> _What you will do_
Using the records below, copy every line that holds the string "computer".

Data records Start Marker

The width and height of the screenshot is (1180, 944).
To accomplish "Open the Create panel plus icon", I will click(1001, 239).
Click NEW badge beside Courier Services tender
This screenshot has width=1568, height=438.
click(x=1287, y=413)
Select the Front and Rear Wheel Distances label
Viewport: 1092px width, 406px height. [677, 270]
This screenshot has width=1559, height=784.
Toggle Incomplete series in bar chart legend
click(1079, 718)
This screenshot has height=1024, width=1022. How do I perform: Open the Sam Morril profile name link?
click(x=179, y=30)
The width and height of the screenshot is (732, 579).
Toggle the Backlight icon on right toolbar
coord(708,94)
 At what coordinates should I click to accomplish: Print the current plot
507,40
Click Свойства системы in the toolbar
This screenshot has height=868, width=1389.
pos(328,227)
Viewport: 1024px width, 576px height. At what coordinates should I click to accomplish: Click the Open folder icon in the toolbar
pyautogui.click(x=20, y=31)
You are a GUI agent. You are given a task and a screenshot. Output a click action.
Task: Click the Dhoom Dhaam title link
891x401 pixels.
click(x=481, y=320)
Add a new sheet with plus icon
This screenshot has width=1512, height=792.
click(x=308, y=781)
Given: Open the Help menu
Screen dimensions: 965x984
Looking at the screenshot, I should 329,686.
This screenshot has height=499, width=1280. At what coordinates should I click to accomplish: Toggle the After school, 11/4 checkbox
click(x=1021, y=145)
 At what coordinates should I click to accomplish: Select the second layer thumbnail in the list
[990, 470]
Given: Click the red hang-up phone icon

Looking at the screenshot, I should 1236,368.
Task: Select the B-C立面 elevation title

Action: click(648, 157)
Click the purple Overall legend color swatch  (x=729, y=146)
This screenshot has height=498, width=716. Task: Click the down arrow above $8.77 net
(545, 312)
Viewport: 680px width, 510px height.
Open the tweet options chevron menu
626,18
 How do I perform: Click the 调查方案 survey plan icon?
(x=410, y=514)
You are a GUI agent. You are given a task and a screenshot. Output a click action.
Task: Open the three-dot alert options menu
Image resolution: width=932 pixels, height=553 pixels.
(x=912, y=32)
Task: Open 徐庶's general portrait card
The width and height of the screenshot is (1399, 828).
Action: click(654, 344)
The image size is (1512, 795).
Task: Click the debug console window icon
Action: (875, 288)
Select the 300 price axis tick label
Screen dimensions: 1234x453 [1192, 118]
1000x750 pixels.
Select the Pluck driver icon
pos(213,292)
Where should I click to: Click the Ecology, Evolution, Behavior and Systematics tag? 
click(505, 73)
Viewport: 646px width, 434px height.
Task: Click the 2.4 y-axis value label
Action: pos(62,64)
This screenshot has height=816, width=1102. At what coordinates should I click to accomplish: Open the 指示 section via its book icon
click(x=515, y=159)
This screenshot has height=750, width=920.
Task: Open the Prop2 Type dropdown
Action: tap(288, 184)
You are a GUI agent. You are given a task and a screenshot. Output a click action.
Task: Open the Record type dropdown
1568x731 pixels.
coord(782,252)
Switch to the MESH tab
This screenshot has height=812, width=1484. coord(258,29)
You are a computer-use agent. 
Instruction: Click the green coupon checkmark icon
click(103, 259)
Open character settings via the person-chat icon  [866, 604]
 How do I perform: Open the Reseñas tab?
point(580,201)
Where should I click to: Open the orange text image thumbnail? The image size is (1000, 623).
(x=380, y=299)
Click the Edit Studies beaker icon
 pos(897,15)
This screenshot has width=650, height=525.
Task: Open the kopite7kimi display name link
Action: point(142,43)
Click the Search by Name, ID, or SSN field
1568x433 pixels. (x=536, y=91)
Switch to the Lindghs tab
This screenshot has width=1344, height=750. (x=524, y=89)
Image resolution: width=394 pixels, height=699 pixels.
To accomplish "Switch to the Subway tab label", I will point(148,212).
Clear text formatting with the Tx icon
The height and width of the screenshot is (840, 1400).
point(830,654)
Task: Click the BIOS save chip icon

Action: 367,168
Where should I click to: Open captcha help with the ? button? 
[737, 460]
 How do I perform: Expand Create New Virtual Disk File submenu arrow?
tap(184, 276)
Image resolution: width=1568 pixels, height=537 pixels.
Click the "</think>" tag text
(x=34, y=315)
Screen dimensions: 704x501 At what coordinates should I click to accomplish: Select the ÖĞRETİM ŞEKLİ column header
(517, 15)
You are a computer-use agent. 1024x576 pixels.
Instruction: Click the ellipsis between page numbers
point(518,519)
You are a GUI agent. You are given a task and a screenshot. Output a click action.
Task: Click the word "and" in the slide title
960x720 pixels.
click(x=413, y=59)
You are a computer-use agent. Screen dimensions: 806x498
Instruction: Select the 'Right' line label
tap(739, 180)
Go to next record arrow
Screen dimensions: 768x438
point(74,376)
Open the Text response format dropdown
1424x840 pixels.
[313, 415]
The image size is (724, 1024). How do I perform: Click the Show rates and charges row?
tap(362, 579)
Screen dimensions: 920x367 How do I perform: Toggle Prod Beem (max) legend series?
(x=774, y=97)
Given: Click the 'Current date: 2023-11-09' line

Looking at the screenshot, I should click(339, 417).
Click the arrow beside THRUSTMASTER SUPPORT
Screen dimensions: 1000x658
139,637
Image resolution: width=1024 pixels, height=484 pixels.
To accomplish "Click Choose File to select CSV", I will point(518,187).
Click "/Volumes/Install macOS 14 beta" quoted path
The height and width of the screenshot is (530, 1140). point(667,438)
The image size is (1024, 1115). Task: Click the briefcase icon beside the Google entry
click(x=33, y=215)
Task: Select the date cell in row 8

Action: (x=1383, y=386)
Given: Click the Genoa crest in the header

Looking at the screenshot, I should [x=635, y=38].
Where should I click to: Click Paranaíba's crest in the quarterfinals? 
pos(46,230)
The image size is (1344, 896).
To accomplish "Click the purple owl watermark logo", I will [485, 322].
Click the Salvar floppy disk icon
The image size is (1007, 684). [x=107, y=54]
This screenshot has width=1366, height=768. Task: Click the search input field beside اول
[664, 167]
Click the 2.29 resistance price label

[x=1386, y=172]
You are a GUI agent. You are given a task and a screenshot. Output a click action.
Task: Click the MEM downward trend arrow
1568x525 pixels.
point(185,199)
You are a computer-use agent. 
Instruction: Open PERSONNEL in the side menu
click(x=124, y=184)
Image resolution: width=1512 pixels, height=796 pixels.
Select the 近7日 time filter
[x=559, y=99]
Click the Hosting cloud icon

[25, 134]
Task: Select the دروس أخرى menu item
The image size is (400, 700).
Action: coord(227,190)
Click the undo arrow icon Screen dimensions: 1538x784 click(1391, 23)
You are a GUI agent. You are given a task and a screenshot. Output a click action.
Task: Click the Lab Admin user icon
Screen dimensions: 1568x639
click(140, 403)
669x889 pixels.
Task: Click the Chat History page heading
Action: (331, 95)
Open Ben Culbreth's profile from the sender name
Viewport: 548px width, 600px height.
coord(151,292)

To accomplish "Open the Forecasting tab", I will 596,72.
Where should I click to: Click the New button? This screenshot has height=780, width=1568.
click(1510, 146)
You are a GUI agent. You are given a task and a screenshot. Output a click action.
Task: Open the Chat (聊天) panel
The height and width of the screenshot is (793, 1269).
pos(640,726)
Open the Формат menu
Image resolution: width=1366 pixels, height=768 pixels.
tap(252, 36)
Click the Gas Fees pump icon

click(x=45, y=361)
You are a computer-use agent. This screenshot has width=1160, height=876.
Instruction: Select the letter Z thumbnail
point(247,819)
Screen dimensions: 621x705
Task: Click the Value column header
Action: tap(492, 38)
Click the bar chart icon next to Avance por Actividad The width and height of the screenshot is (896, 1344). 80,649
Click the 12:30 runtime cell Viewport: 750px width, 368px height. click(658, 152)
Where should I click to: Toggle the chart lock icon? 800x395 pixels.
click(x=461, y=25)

Data records End Marker

> _Solution for this problem_
You are a computer-use agent. 
You are a computer-use agent. 1024x576 pixels.
You are a computer-use agent. Screen dimensions: 806x498
You are a computer-use agent. 
You are a computer-use agent. This screenshot has width=1160, height=876.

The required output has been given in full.